2. Building input data from scratch and running the model with the created data.

For more information on the package, including the user guide, the methodology behind the sample data, and other information, please visit [the interflow documentation](https://pnnl.github.io/interflow/index.html)

To visit the interflow GitHub repository, [go here](https://github.com/pnnl/interflow)

## Importing the package <a class="anchor" id="chapter1"></a>

Click on the cell below and hit ctrl-enter to import the interflow package and its modules.

In [None]:
# import the package
import interflow

# Example 1: Using the US Sample Data
This section shows how to load and use the sample input data provided in the package. For a walkthrough on how to build the a dataset from scratch, see [Example 2](#Example2).

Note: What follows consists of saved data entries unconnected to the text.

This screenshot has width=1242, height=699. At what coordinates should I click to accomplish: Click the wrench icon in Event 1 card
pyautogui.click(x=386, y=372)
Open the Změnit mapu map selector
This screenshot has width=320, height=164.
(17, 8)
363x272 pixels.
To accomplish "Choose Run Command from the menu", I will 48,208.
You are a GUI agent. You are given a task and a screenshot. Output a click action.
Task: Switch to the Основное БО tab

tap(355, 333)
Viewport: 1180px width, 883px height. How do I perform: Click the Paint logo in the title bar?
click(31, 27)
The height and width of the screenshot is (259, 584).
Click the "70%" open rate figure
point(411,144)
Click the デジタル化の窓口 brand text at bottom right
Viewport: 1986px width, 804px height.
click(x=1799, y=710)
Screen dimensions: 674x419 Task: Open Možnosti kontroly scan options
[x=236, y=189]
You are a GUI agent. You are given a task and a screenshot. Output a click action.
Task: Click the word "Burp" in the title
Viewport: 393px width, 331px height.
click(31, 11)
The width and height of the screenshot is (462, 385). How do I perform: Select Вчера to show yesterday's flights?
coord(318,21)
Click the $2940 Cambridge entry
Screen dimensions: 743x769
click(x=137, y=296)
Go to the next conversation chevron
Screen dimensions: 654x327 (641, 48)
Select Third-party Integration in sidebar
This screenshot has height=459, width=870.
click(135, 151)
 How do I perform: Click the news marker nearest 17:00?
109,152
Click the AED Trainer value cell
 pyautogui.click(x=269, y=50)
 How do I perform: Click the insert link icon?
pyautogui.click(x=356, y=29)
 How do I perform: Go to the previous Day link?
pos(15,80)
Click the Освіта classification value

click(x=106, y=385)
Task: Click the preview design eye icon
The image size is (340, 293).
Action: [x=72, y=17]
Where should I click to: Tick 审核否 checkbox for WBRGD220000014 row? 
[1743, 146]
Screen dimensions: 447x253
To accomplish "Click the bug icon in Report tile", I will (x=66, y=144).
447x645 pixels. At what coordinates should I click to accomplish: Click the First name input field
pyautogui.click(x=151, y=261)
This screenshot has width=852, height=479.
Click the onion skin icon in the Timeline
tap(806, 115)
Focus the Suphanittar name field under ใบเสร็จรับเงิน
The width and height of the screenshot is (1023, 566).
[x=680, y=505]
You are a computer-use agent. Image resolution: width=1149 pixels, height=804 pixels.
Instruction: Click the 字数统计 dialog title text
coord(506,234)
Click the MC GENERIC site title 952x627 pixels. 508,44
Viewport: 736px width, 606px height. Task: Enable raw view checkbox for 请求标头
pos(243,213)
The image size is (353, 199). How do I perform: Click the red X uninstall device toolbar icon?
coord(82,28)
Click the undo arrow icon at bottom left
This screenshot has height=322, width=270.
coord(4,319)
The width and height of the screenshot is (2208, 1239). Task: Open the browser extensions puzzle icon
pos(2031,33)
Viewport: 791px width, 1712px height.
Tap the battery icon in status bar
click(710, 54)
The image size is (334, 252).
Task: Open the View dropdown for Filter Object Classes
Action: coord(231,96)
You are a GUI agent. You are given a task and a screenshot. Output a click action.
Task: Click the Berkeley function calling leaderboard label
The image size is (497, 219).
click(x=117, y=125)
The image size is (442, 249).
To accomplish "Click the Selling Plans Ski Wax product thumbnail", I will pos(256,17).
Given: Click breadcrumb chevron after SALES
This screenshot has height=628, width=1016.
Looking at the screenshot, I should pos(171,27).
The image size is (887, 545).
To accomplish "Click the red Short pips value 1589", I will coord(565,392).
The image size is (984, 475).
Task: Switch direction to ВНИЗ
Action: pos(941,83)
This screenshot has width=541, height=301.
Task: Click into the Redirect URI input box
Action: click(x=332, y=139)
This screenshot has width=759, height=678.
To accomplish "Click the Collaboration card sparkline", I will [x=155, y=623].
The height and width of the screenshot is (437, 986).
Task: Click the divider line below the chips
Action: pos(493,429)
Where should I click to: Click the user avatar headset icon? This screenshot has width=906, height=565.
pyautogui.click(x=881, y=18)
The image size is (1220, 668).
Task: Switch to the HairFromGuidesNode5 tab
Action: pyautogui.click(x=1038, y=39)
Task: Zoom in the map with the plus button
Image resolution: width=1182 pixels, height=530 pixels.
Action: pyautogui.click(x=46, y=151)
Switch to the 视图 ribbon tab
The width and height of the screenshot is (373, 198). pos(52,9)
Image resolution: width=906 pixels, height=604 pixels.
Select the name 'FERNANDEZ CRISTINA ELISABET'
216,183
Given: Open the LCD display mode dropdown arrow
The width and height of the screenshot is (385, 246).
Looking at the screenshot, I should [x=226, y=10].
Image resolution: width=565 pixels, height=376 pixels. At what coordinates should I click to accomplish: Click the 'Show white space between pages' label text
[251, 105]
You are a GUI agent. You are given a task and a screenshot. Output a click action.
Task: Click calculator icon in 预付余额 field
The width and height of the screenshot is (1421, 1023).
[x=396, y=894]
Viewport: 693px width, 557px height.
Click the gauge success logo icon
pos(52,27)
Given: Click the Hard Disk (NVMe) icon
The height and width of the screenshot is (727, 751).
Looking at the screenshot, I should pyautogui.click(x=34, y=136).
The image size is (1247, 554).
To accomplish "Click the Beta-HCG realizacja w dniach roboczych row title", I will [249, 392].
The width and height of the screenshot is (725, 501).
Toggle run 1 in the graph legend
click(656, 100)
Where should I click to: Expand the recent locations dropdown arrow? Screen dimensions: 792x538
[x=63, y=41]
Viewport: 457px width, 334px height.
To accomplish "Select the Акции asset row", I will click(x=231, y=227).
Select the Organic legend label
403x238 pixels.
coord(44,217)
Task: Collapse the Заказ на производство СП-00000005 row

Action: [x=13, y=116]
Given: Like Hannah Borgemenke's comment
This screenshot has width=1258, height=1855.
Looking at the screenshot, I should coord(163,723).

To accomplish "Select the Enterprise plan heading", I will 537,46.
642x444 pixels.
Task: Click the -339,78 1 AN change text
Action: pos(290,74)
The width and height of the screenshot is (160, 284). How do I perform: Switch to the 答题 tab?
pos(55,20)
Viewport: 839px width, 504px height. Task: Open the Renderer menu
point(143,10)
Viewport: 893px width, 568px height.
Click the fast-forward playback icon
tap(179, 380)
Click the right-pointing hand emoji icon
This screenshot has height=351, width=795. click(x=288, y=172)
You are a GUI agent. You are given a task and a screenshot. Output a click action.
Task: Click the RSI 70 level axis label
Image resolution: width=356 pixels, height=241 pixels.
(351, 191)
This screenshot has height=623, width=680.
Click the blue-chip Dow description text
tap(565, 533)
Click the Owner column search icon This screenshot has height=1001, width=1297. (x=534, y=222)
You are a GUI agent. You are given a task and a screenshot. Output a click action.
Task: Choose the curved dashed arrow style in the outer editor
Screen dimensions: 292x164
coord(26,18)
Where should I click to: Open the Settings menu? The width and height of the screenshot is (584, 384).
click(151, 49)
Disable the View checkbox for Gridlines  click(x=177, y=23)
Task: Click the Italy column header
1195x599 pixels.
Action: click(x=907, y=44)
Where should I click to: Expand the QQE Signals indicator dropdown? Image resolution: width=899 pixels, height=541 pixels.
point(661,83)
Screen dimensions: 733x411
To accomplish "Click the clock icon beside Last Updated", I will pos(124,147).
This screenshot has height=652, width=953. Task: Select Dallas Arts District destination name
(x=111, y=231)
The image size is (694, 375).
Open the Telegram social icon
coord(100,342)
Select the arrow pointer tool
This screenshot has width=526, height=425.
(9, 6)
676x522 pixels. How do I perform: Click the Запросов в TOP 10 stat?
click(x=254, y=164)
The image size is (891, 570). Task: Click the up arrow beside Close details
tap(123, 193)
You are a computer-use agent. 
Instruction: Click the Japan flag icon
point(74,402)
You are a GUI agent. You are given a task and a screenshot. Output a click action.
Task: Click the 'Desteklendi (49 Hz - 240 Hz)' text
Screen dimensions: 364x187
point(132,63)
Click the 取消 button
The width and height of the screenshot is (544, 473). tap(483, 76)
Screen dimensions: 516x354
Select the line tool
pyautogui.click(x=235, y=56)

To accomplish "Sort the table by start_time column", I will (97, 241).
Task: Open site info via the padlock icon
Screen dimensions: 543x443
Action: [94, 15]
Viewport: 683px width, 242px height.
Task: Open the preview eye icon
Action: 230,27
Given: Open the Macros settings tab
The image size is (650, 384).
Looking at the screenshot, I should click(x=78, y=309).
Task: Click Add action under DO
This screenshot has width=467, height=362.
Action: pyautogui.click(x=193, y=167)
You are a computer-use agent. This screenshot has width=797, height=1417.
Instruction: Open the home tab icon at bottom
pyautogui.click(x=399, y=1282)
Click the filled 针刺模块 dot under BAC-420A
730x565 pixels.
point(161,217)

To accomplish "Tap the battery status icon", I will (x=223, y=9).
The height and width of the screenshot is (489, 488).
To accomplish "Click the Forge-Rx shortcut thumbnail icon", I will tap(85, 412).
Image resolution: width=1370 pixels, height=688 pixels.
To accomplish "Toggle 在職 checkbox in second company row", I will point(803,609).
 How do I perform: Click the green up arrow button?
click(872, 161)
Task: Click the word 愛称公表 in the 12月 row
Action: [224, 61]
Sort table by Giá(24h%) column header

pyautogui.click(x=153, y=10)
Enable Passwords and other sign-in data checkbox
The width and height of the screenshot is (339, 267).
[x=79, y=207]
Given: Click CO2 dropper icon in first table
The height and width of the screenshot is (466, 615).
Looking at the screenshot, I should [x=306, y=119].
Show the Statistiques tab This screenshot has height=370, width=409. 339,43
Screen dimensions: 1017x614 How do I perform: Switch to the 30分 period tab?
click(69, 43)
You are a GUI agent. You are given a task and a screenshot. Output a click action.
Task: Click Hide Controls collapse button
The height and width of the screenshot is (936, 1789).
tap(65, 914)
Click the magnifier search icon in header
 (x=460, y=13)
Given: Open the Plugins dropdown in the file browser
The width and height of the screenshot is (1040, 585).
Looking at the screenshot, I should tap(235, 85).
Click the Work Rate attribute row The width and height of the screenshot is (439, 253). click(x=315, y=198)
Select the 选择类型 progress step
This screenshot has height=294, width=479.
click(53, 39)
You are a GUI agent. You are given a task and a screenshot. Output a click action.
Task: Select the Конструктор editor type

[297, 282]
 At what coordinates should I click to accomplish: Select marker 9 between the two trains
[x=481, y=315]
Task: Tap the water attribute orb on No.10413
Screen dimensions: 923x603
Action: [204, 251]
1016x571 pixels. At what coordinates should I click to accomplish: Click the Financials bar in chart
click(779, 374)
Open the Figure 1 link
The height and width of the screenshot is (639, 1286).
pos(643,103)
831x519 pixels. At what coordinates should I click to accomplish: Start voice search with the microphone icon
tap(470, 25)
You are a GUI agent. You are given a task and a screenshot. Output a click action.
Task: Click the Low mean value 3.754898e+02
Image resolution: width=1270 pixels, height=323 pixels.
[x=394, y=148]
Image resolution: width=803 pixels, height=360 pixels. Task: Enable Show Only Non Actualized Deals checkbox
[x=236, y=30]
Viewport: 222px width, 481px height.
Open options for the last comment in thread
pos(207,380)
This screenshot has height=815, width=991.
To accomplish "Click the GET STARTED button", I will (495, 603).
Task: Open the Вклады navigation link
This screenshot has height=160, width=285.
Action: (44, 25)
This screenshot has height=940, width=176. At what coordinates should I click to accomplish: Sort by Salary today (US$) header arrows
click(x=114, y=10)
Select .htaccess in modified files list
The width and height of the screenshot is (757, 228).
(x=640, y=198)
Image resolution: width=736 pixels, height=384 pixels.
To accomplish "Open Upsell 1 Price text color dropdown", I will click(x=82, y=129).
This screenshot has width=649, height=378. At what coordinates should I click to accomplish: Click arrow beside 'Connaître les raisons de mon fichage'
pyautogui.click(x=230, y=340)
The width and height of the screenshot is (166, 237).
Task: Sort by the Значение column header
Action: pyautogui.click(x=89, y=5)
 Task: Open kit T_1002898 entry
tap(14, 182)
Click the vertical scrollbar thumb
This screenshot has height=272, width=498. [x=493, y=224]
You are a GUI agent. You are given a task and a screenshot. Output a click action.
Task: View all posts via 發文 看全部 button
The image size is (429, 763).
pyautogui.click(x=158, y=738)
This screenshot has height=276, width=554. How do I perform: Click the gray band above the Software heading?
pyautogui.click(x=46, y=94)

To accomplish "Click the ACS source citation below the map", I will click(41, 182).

## 1.1 Loading sample data
The interflow package comes with sample data for all counties in the United States for the year 2015. To load the sample input data, run the cell below.

In [None]:
# read in the sample data
data_input = interflow.read_sample_data()

## 1.2 Running the model
Now that our input data is prepared, we can run some or all of it through the model to start collecting, computing, and organizing our water and energy flows.

#### Selecting a Region
The US sample data comes with data for analyzing over 3,000 different US counties. The interflow package is capable of running an individual county at a time or the entire dataset of counties. The cell below selects a single county to run through the model. The counties are presented here under their Federal Information Processing Standards (FIPS) code rather than a name. The cell below sets the region for analysis equal to the FIPS code for New York County, NY (36061). 

To select other counties from this dataset, any FIPS code can be chosen from the input dataset or retrieved from the list presented here: [County FIPS List](https://pnnl.github.io/interflow/county_list.html)

#### Running the model for a single region
Run the cell below to run the model for the select region

In [None]:
# set the region equal to the FIPS code for New York County, NY
region = '36061'

In [None]:
# run the model for the select region
output = interflow.calculate(data=data_input, region_name=region)

## 1.3 Observing the output dataset
The output dataset is a Pandas DataFrame of flow values between the source sector node (Columns S1 through S5) to the target sector node (Columns T1 through T5) in indicated units. The number after S or T indicates the level of sector granularity where S1 is the major source sector name, S2 is the subsector/application under that sector for that row.

The cell below shows the first five rows of the output. We can read the first row of output as the flow value between the S (source) node to the T (target) node for the county specified.

In [None]:
output.head()

The US sample data uses acronyms for the major sector names. The table in the appendix of this quickstarter shows the definition of each of these abbreviations.

## 1.4 Visualizing the flows between sectors
The output dataset itself provides the values between nodes for both water and energy, however, it is not very intuitive on its own for understanding the relationships between nodes and how resources pass from one to the next. The various visualization tools integrated into the model can help with this.

### 1.4.1 Sankey Diagrams
Sankey diagrams show flows between nodes and are able to represent how resources are passed along in a network. The cell below will produce two sankey diagrams with the sample data run output for the indicated region, one for water flows (given in million gallons per day) and one for energy flows (given in billion british thermal units per day).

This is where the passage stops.